54.70 The provisions of Part IIIA apply variously to personal information in ‘credit information files’, ‘credit reports’ and ‘reports’. As discussed in Chapter 53, each term is defined differently. Briefly:

  • a ‘credit information file’ is information kept by a credit reporting agency in the course of carrying on a credit reporting business;[86]

  • a ‘credit report’ is information prepared by a credit reporting agency that is used (by a credit provider) in establishing an individual’s eligibility for credit;[87] and

  • a ‘report’ is a credit report or any other information that has any bearing on an individual’s credit worthiness.[88]

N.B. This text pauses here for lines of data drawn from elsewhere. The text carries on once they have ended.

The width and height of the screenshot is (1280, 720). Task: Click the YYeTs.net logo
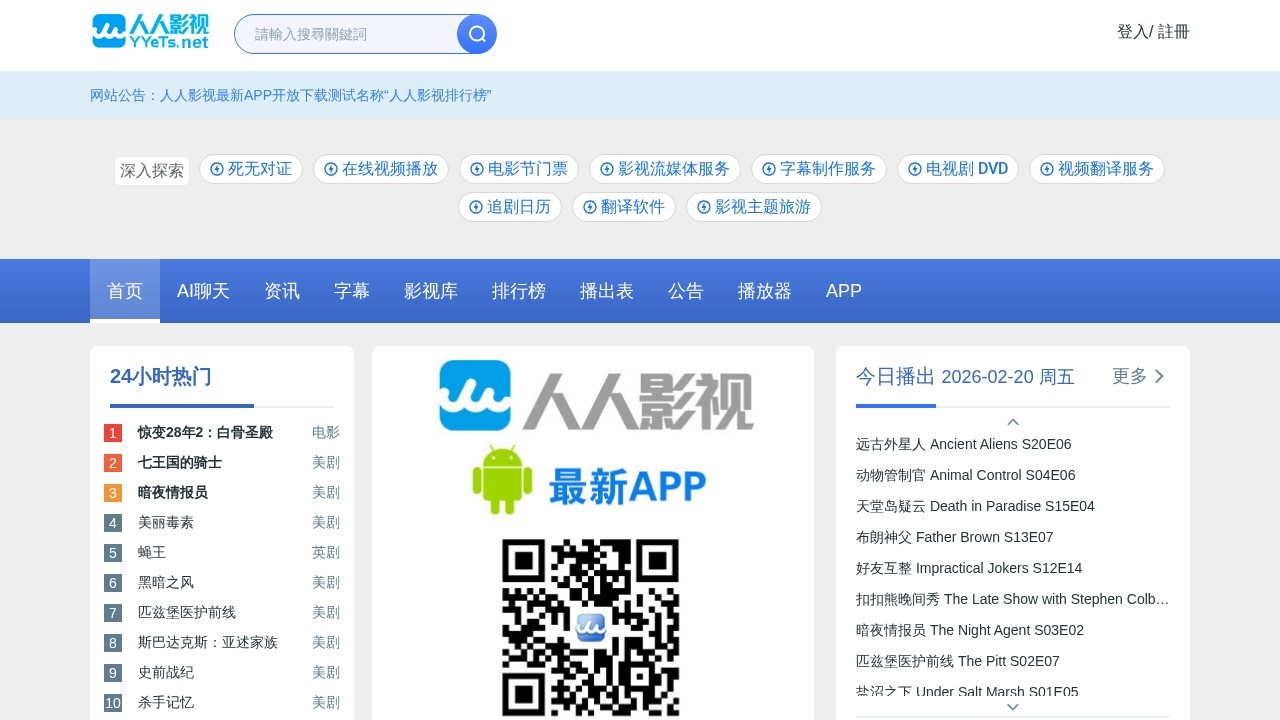coord(150,32)
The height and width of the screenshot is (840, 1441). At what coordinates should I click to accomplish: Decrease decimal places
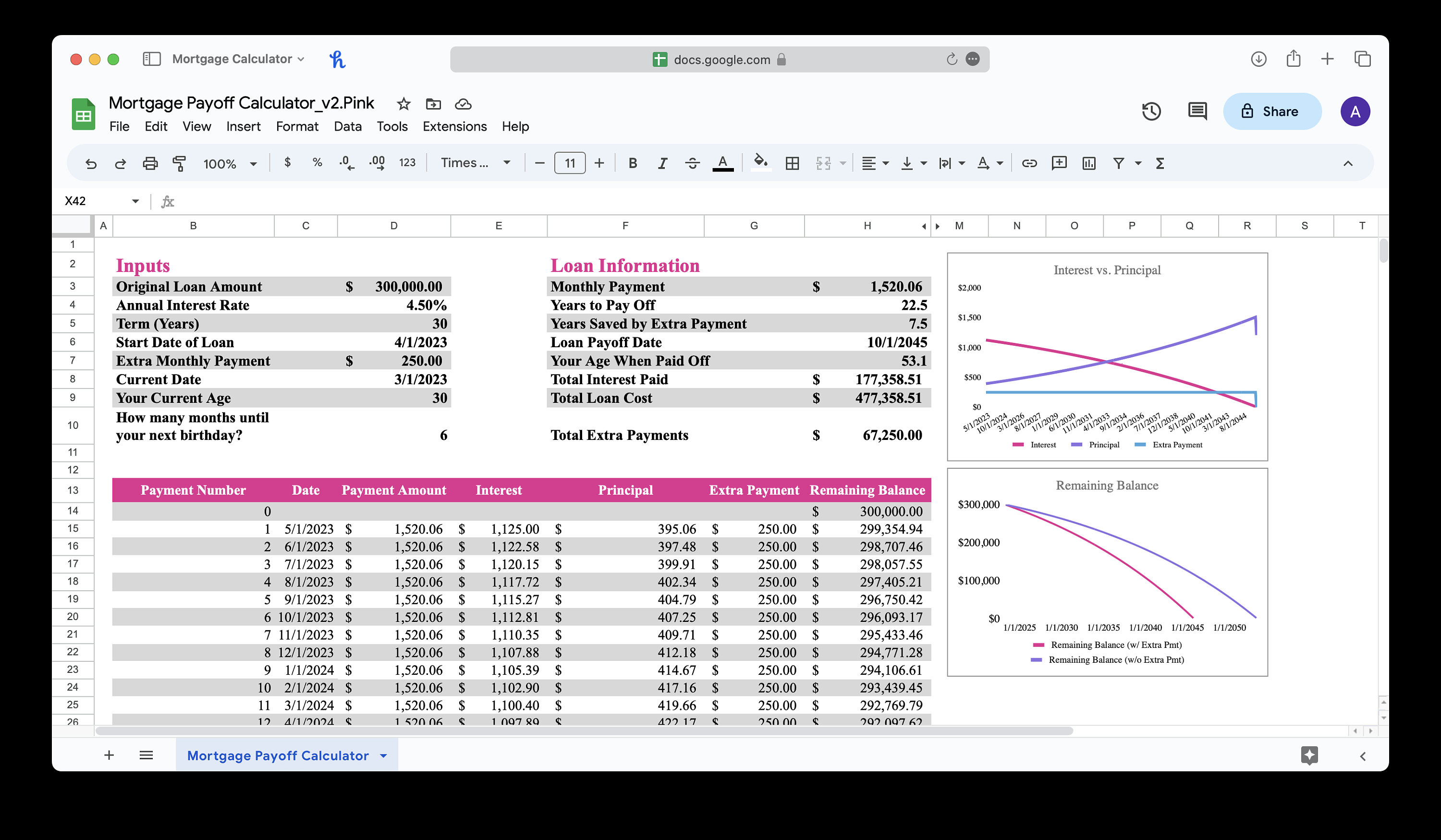coord(345,163)
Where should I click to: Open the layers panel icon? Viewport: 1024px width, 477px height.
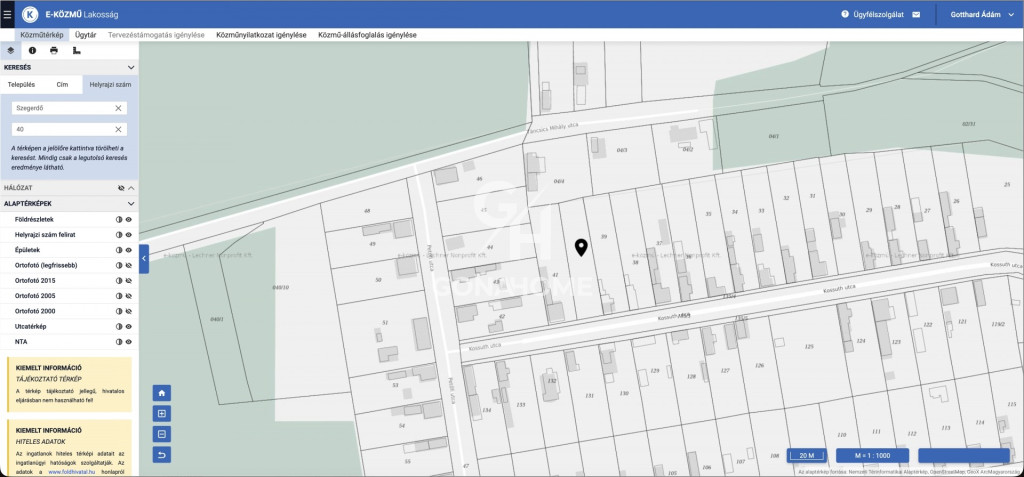11,49
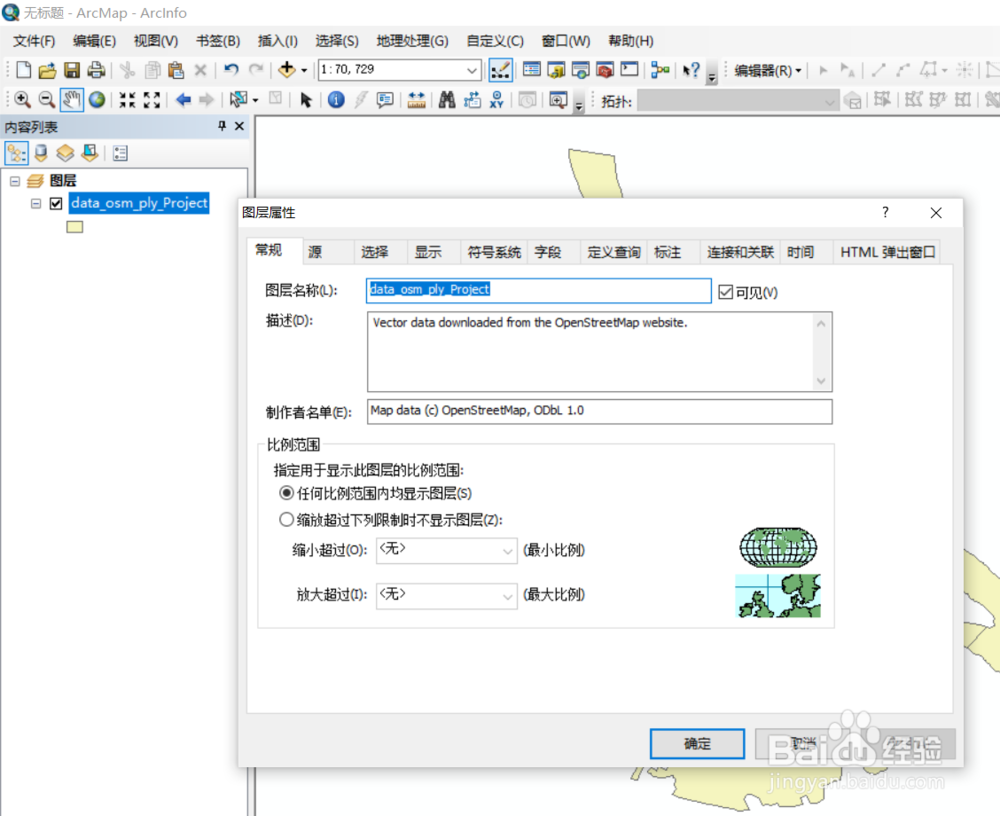Collapse the 图层 group in contents list
The height and width of the screenshot is (816, 1000).
point(16,180)
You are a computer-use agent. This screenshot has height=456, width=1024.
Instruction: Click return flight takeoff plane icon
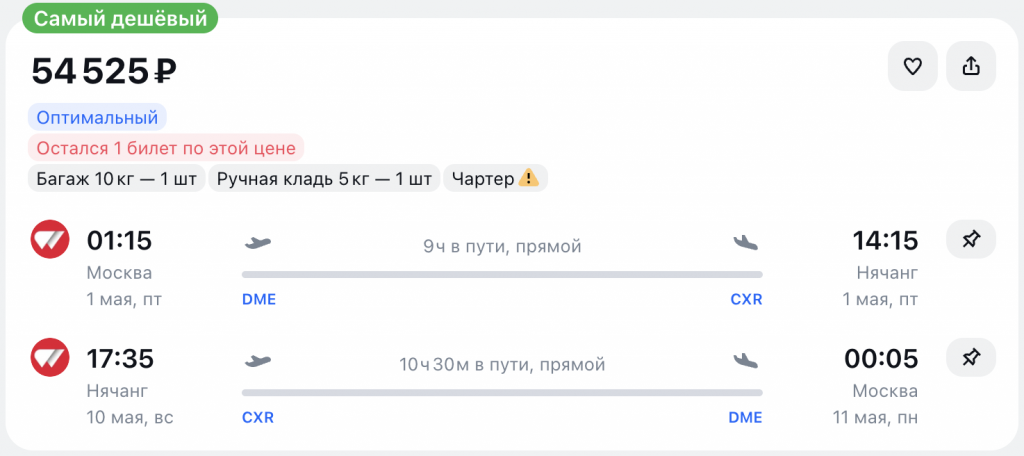258,360
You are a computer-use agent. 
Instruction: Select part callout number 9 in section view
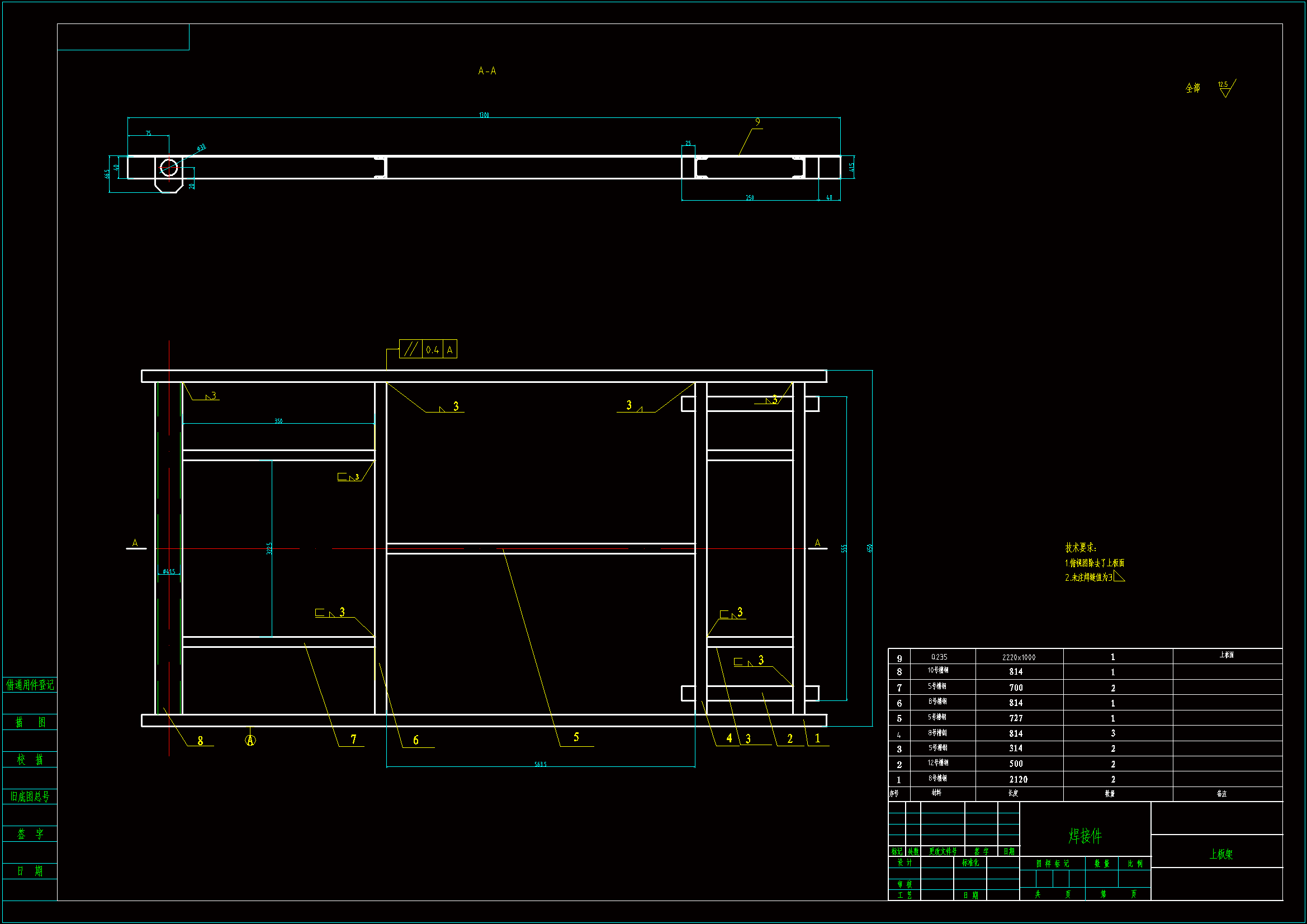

54.71 Stakeholders questioned the need to retain these separate terms, especially in view of commercial practice and technology.[89] Veda Advantage noted that the terms are ‘out of step with commercial practice, technology and market demand’ given that the use of ‘data streams within the credit environment has meant that the traditional concept of a physical credit report no longer exists’.[90]

Discussion Paper proposal

54.72 In DP 72, the ALRC proposed that the Privacy (Credit Reporting Information) Regulations should apply only to the handling by credit reporting agencies and credit providers of personal information maintained by credit reporting agencies and used by credit providers in assessing an individual’s credit worthiness. This category of personal information should be defined as ‘credit reporting information’. The existing definitions of ‘credit information files’, ‘credit reports’ and ‘reports’ would not need to be reproduced in the new regulations.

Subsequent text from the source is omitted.